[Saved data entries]
= = = =

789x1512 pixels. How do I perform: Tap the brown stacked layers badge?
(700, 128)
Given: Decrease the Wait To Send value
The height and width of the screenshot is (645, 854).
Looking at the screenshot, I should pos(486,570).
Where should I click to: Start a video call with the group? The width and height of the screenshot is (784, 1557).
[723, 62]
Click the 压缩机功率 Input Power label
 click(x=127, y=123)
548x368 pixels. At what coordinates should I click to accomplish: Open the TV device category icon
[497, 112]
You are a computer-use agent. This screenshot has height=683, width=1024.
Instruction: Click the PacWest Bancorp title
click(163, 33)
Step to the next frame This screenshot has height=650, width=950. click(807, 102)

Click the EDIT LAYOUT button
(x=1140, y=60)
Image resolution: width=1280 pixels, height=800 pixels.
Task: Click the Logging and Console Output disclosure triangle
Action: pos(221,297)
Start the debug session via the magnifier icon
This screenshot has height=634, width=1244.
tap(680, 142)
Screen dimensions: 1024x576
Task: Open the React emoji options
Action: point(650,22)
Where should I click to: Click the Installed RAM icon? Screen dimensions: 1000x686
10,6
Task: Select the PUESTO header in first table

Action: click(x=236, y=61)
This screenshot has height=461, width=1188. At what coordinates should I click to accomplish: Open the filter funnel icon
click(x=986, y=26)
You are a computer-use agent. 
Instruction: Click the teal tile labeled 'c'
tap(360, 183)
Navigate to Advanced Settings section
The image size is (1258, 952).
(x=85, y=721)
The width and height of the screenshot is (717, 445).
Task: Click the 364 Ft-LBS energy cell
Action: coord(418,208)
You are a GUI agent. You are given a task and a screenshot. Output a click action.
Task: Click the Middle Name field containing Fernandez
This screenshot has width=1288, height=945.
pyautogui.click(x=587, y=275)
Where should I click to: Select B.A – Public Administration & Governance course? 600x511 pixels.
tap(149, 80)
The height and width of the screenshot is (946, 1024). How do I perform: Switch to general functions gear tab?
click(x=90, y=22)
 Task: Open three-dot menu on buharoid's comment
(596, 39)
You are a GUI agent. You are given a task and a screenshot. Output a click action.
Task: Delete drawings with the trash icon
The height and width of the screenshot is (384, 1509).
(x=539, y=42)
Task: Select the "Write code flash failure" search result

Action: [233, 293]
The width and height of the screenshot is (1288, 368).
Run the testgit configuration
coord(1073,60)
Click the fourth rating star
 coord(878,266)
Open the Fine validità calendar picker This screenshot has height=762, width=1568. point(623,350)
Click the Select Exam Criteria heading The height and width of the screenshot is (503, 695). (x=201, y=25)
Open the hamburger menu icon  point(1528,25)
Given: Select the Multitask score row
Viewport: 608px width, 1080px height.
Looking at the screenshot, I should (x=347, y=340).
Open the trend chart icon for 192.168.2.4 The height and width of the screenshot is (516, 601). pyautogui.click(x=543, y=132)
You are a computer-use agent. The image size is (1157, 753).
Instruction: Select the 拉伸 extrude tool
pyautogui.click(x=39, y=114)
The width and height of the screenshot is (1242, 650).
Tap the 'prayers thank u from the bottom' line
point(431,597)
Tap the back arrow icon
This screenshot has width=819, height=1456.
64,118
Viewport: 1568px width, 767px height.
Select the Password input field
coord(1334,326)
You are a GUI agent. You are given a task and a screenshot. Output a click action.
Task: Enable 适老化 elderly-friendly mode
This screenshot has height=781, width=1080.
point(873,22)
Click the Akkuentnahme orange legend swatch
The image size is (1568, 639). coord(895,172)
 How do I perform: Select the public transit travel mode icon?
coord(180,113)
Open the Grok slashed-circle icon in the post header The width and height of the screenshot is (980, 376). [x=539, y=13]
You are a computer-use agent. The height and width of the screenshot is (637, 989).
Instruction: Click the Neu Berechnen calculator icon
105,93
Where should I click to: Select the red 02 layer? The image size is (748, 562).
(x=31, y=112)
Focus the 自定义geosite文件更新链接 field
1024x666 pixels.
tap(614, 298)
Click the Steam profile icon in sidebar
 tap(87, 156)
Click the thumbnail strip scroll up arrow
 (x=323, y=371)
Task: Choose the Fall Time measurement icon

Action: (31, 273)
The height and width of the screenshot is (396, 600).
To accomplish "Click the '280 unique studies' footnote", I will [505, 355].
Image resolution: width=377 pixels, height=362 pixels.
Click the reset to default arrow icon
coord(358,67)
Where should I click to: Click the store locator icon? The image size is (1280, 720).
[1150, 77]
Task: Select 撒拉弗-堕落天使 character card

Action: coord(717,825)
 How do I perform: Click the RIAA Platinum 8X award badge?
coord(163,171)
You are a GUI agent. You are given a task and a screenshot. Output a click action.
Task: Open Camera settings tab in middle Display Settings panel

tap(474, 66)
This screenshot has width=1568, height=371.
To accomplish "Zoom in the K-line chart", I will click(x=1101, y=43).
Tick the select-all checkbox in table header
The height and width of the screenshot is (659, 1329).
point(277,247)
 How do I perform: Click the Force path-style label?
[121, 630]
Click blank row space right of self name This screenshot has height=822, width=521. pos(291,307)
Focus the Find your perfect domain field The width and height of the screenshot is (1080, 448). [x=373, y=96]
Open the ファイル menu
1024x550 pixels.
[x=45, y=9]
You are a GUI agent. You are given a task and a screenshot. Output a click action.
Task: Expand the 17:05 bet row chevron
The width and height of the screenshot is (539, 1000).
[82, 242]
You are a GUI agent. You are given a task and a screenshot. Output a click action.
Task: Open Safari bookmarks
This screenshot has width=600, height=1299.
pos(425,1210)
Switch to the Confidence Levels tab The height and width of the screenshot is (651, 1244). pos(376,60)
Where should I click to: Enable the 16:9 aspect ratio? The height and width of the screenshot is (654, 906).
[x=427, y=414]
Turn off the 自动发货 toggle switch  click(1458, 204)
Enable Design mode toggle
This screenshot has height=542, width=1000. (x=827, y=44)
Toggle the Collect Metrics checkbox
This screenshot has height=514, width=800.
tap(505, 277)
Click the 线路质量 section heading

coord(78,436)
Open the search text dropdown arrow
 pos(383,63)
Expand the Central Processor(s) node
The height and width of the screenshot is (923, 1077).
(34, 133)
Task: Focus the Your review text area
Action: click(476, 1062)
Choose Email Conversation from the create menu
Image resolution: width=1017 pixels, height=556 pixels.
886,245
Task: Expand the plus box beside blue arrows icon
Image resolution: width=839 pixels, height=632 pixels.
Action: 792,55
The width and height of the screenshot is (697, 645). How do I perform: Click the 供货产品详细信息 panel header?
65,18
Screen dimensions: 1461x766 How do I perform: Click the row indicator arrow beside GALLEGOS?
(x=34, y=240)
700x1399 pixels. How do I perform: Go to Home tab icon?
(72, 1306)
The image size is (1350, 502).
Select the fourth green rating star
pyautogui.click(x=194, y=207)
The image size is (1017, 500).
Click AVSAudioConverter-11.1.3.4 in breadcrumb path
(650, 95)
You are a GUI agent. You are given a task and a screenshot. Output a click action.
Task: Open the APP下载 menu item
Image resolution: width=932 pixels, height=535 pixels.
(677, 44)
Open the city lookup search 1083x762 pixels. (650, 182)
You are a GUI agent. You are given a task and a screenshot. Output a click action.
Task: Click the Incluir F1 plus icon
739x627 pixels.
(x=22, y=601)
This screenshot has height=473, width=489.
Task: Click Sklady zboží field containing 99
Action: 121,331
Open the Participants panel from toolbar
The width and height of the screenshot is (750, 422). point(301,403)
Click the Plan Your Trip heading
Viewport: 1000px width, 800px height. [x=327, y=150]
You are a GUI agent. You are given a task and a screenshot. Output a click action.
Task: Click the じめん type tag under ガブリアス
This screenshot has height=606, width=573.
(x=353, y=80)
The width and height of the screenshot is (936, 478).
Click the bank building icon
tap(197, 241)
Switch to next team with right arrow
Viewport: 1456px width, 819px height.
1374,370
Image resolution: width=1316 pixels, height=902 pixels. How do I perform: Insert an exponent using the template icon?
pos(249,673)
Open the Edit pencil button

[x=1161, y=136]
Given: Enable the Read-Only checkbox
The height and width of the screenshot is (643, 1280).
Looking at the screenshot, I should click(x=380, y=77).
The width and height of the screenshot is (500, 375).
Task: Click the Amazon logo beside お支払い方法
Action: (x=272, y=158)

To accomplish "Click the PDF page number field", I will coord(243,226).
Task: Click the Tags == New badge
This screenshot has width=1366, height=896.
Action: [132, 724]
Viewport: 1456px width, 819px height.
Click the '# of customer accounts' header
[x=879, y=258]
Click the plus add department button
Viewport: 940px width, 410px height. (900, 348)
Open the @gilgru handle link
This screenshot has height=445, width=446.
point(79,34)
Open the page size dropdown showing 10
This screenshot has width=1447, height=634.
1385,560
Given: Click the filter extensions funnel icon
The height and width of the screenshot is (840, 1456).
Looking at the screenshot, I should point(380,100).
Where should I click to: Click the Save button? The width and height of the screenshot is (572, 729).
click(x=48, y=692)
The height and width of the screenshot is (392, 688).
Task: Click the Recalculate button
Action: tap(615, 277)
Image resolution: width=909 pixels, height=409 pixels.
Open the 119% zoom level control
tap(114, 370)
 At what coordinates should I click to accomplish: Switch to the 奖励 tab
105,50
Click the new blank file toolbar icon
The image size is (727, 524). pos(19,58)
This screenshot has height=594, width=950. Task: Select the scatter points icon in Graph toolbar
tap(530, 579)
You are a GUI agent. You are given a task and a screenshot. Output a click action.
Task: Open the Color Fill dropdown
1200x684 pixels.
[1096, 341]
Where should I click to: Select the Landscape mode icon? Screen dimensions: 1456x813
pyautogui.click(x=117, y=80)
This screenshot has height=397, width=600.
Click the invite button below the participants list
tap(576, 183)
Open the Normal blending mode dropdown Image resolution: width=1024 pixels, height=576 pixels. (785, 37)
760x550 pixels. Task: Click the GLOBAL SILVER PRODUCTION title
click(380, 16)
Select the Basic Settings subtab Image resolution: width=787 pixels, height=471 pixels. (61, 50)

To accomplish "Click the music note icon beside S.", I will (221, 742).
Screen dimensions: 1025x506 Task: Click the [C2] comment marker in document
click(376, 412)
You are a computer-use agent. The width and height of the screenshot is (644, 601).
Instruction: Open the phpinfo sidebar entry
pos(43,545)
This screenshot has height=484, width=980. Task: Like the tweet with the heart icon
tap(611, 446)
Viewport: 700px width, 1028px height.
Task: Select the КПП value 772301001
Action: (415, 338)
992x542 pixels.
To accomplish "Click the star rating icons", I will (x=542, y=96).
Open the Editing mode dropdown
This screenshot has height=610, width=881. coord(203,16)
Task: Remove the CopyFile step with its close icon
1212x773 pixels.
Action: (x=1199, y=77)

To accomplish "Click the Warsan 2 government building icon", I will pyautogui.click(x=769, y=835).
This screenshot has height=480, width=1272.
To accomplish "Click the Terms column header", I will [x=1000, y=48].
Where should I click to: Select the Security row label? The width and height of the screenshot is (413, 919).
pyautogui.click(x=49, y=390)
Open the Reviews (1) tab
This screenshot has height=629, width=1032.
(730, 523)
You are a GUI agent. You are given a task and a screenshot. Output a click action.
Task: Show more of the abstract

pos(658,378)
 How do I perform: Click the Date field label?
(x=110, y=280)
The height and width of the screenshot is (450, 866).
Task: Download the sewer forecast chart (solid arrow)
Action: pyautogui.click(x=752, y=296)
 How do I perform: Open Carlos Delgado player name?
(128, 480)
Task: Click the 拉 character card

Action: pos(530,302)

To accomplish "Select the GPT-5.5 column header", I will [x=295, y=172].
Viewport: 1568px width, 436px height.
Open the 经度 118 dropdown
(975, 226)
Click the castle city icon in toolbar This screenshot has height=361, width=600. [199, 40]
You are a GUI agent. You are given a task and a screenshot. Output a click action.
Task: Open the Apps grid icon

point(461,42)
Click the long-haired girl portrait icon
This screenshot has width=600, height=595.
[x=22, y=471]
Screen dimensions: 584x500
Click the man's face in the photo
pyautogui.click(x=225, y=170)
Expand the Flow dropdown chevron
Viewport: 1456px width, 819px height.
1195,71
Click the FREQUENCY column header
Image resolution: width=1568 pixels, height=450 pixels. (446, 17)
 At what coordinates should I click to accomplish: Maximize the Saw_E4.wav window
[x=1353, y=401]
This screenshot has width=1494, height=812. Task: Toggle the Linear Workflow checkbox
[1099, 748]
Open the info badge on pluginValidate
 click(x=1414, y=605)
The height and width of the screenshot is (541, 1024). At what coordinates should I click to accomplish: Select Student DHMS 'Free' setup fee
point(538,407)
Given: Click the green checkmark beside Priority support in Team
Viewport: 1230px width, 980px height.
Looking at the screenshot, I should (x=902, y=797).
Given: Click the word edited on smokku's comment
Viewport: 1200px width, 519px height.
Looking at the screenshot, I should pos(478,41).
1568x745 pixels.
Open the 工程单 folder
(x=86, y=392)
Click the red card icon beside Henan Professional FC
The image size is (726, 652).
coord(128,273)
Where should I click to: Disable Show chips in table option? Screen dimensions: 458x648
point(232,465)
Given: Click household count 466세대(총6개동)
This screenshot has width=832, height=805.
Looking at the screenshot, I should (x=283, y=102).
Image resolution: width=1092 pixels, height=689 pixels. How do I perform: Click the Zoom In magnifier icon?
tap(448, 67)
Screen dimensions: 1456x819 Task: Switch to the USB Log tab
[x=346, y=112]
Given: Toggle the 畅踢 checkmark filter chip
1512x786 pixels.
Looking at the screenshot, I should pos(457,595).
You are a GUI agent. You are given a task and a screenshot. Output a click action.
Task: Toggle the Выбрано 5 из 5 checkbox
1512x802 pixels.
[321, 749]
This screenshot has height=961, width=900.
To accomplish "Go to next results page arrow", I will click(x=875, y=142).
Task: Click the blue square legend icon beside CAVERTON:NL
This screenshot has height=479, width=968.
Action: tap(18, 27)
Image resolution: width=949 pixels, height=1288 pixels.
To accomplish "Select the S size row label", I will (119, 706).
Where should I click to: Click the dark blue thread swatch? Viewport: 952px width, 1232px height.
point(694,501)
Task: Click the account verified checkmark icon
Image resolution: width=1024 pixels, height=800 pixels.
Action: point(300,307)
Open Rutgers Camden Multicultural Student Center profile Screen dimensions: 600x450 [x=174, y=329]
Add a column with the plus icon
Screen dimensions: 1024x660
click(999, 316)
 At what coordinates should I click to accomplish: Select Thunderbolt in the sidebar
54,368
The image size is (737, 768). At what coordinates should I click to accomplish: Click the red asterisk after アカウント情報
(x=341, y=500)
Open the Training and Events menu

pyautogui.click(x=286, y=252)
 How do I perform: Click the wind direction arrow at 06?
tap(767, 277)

= = = =

→ Task directions: Each line above with the string "computer" should be reported in full.

→ Response box:
You are a computer-use agent. This screenshot has height=683, width=1024.
You are a computer-use agent. 
You are a computer-use agent. The image size is (1157, 753).
You are a computer-use agent. The height and width of the screenshot is (637, 989).
You are a computer-use agent. The width and height of the screenshot is (644, 601).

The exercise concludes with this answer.